From the PSU Board of Trustees' dereliction to the fraudulent Freeh Report. From the brutal NCAA sanctions to the revelation of the Second Mile's never-ending supply of victims for Sandusky.
But perhaps nothing has been more disturbing than discovering, during the continuous process of monitoring the Sandusky scandal, so many other child sex abusers connected to sports. And how strikingly underpublicized some of them are.
The most remarkable example: Former longtime Boston Red Sox clubhouse manager Donald Fitzpatrick.
Fitzpatrick's child sexual abuse reign of terror is startlingly Sandusky-esque. And even though he has been dead more than seven years, Fitzpatrick's legacy of abuse is still expanding today.
However, while Sandusky ignited a Big Bang-like explosion in the media universe, Fitzpatrick, inexplicably, has been a ripple in a distant pond.
You've likely never heard of Fitzpatrick or his sickening actions. Much of his story was laid out in Nov. 2011, in this amazing piece by Jeff Passan, published shortly after the Sandusky scandal broke.
For more than two decades, Fitzpatrick was sexually abusing boys inside baseball stadiums and clubhouses. Almost all of Fitzpatrick's victims are African-Americans. In 1991, after a lifetime working for the Red Sox, Fitzpatrick stopped showing up for work - four days after one of his victims stepped forward. A man at a Red Sox-Angels game in Anaheim had worn a sign saying "Donald Fitzpatrick sexually assaulted me."
Initially, in '91, the Red Sox gave the first victim $100,000. Several more victims came forward in the ensuing years.
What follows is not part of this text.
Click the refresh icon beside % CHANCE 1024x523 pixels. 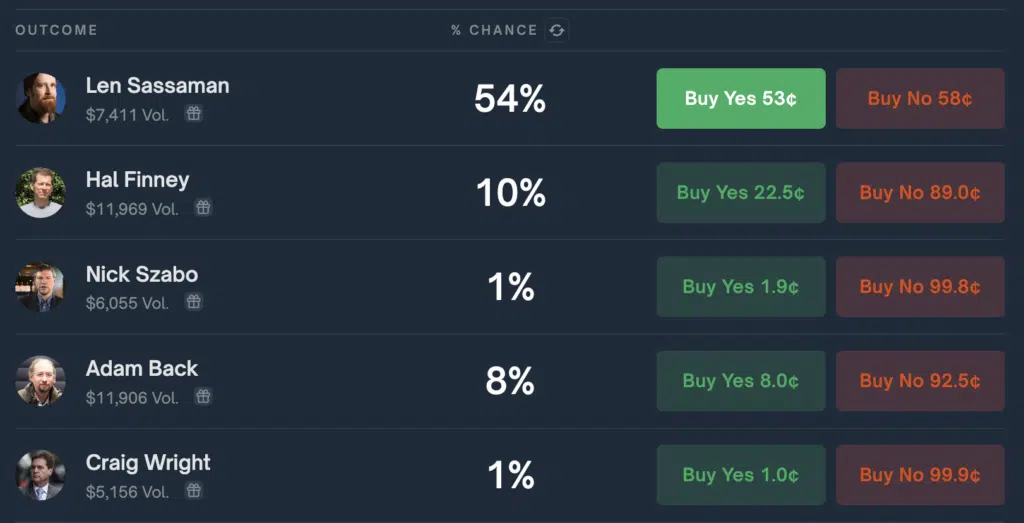click(x=557, y=30)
Charges were brought in Polk County, Fla., where Fitzpatrick had abused boys at the Red Sox' Winter Haven spring training home.
Fitzpatrick pled guilty in 2002 (though his plea, somehow, did not include jail time), and in 2003 the Red Sox paid $3.15 million to seven victims.
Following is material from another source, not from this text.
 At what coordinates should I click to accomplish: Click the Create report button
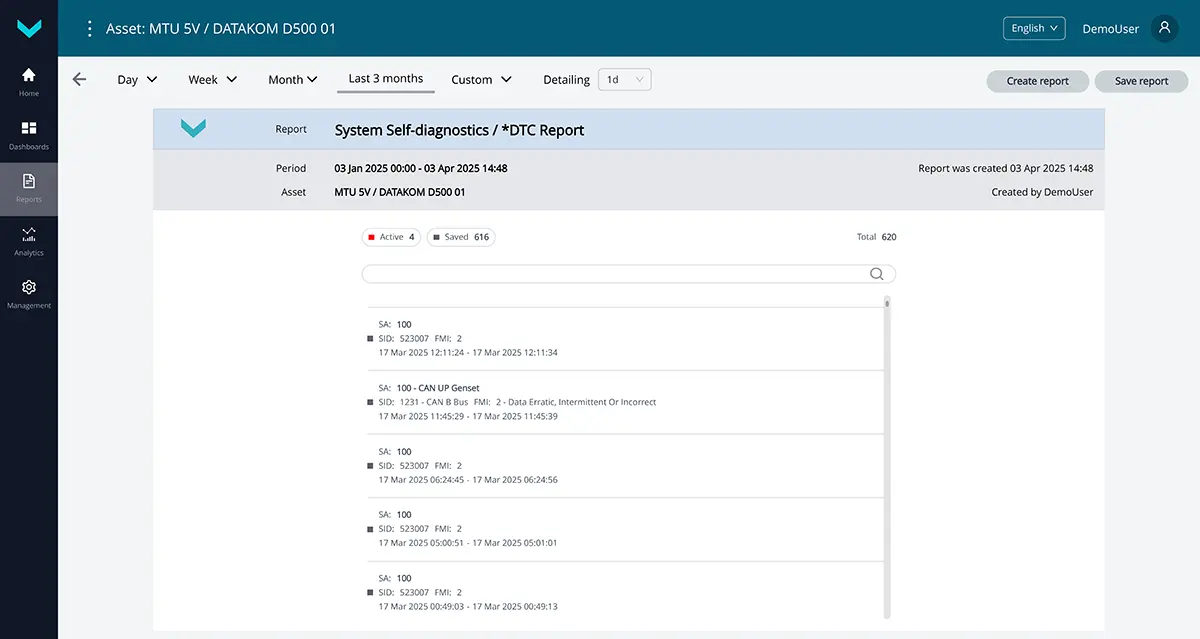[1037, 81]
More alleged victims have emerged since Fitzpatrick's 2005 death. And in 2012, astonishingly, more accusers emerged of Fitzpatrick than Sandusky.
Twenty alleged Fitzpatrick abuse victims - 20! - are now seeking a whopping total of $100 million from the Red Sox - $100 million! - claiming Fitzpatrick made Fenway Park his personal playpen for abusing teenaged and pre-teen boys.